The murder of the young Catholic police officer united unionists and nationalists across Ireland, all of whom vowed to oppose those republicans determined to destabilise the historic power-sharing settlement in the north.
David Cameron "utterly condemned" the bomb attack. "Those who carried out this wicked and cowardly crime will never succeed in draggingNorthern Ireland back to a dark and bloody past," he said. "Their actions are rejected by the overwhelming majority of people from all parts of the community."
Referring to the murdered police officer, the prime minister said: "Our thoughts and prayers go out to his family and his friends.
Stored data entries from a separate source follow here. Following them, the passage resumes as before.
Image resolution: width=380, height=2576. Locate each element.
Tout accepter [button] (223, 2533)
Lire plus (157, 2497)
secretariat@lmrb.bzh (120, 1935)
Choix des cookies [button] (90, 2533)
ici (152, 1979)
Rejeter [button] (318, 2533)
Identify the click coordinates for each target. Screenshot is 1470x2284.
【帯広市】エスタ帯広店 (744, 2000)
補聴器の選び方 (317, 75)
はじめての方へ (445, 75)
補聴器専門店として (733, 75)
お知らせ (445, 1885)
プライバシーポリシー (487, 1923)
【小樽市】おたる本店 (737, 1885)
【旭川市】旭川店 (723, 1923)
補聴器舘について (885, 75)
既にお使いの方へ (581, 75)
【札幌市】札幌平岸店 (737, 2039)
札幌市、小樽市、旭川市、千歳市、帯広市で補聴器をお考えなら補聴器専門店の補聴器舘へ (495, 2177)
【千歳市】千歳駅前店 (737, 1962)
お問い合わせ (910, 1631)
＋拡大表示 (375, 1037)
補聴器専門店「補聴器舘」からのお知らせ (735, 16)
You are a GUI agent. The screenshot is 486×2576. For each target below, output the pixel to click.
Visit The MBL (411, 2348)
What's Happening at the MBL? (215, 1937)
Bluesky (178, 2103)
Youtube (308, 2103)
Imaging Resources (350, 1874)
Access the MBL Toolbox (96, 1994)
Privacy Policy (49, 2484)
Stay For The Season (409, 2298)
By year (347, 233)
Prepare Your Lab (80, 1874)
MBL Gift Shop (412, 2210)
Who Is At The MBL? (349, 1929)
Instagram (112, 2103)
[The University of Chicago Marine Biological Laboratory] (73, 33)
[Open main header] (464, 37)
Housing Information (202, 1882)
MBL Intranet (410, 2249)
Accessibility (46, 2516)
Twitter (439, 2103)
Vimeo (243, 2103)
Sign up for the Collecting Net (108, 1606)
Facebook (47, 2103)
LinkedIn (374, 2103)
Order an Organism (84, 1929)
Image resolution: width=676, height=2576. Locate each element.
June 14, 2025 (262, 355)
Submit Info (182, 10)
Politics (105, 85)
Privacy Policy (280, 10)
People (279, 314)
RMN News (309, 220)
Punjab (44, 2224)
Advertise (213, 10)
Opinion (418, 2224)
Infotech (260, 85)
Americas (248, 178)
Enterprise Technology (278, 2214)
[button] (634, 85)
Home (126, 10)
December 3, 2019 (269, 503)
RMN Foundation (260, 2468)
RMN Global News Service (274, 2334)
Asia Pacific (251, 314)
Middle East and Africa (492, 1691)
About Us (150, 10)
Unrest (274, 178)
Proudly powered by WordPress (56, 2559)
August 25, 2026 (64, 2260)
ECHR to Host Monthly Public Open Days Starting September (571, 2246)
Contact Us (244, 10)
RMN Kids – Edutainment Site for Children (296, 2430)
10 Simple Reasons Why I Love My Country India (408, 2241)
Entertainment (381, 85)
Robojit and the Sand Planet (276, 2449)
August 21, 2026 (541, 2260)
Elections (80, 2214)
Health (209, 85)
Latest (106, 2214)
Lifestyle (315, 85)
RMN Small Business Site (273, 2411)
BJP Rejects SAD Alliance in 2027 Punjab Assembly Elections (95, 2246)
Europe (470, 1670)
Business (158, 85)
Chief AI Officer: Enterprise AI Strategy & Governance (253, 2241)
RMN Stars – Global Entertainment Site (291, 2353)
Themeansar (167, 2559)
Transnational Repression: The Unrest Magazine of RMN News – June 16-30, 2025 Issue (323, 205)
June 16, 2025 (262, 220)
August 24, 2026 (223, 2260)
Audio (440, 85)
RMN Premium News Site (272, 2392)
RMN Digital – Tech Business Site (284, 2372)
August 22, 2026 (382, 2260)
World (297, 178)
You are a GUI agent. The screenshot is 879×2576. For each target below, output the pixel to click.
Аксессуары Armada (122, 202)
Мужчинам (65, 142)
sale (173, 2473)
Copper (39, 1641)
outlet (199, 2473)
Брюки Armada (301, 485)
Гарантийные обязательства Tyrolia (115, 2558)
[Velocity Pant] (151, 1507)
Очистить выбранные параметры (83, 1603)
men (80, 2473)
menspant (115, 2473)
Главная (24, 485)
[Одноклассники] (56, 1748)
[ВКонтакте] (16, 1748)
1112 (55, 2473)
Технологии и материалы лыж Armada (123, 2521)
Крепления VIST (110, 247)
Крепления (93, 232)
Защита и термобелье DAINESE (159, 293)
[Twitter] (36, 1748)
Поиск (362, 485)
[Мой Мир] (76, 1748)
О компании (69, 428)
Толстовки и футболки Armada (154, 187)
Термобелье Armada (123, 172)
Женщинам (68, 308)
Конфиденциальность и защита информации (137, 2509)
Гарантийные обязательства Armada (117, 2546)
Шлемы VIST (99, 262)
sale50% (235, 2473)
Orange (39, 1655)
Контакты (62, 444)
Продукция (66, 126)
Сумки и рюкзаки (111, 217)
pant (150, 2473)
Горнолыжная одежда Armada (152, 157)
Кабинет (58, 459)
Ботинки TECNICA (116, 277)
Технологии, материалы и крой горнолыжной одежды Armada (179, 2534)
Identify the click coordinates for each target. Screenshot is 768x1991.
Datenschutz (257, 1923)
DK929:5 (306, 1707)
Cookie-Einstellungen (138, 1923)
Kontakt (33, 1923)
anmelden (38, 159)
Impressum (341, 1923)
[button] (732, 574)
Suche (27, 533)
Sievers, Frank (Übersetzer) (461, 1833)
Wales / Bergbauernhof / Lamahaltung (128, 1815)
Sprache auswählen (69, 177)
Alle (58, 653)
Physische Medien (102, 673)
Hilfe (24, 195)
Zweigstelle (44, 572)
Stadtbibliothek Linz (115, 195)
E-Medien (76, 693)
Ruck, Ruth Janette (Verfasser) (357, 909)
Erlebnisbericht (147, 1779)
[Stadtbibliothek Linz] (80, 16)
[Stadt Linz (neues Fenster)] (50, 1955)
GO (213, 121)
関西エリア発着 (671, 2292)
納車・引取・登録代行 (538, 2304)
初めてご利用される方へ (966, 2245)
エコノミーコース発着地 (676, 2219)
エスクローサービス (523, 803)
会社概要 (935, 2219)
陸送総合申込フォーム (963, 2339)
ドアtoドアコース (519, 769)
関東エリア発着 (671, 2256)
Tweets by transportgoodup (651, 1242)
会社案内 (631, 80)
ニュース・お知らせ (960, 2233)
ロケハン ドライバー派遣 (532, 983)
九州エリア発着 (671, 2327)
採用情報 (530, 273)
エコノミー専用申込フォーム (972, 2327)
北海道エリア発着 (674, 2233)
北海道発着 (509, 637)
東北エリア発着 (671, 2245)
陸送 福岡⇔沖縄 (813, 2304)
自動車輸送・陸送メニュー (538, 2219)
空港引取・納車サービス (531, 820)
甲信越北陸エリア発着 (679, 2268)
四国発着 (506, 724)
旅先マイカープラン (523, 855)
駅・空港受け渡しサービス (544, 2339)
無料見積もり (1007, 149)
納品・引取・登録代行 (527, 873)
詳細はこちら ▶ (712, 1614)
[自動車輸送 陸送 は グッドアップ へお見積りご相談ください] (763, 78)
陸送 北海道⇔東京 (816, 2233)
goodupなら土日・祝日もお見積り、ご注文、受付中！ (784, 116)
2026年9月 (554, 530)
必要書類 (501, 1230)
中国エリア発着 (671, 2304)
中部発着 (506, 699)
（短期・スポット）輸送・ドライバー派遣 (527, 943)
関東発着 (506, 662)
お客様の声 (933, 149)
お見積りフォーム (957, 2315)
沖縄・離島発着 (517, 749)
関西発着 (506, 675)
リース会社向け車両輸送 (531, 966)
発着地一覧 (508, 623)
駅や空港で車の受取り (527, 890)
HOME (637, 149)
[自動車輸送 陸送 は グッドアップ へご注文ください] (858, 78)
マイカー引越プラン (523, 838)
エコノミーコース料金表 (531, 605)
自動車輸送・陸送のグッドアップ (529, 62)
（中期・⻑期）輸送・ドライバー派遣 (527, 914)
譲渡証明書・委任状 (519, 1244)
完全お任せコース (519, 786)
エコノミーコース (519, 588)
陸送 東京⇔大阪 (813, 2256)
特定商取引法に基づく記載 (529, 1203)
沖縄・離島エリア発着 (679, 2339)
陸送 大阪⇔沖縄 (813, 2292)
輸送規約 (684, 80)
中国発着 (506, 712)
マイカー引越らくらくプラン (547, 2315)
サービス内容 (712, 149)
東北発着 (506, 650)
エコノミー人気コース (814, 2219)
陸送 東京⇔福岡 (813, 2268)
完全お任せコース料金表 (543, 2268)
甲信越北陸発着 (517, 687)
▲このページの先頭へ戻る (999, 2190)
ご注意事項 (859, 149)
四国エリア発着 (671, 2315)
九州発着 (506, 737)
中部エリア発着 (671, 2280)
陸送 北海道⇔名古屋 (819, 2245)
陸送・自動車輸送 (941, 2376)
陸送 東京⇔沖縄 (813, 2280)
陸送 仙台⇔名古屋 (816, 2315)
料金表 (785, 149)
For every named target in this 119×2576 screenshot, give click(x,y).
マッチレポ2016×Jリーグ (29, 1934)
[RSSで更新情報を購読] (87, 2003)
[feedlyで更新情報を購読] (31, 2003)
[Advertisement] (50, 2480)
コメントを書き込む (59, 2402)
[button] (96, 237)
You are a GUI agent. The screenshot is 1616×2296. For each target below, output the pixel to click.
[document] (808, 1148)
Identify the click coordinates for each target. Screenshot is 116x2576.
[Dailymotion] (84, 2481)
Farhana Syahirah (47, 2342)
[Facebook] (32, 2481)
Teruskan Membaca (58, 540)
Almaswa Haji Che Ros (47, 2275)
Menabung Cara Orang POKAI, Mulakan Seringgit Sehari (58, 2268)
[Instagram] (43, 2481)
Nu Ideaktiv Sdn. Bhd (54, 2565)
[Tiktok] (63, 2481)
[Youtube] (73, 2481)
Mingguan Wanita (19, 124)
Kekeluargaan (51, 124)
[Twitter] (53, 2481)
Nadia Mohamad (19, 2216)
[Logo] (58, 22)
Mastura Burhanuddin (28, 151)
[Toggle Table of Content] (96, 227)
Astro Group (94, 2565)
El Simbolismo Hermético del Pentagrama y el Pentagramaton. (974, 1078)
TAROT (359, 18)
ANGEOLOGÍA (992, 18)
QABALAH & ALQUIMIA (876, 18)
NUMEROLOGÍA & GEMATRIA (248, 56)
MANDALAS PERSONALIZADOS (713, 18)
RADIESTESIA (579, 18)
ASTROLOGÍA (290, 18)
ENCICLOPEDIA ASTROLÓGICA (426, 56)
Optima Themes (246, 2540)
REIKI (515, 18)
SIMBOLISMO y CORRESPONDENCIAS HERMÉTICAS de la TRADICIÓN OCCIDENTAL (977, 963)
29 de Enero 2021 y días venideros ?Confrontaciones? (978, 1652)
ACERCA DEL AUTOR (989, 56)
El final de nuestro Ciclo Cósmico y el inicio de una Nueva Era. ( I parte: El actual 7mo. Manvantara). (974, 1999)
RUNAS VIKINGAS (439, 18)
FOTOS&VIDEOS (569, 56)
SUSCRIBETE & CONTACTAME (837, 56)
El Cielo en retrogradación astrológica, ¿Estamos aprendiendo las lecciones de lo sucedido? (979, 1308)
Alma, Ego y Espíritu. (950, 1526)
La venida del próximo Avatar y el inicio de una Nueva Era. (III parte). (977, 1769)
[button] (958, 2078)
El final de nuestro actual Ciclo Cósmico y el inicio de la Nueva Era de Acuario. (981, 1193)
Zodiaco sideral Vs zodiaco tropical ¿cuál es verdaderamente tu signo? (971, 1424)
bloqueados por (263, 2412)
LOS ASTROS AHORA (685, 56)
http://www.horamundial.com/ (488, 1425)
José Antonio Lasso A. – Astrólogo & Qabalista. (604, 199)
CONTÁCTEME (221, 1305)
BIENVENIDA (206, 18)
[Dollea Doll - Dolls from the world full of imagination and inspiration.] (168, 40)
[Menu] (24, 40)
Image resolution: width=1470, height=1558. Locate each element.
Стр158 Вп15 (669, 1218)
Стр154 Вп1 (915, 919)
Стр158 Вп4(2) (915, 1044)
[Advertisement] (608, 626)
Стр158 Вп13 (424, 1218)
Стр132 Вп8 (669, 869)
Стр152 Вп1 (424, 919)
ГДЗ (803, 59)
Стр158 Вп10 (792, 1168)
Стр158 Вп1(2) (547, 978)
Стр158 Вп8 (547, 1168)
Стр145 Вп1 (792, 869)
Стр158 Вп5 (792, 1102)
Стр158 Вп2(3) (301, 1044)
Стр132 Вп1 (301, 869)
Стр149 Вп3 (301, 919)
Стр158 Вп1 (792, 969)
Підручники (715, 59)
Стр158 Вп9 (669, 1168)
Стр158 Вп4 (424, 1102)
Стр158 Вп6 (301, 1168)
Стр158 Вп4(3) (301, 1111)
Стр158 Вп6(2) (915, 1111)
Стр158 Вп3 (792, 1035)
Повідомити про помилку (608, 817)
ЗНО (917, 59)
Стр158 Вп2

This is a terrible tragedy for all who knew him and served with him, and for a town that had already suffered so much."
Kerr died after the device exploded beneath his car shortly before 4pm as he was driving to work at his local police station. He is the second member of the Police Service of Northern Ireland to die at the hands of republican dissident paramilitaries opposed to the peace process.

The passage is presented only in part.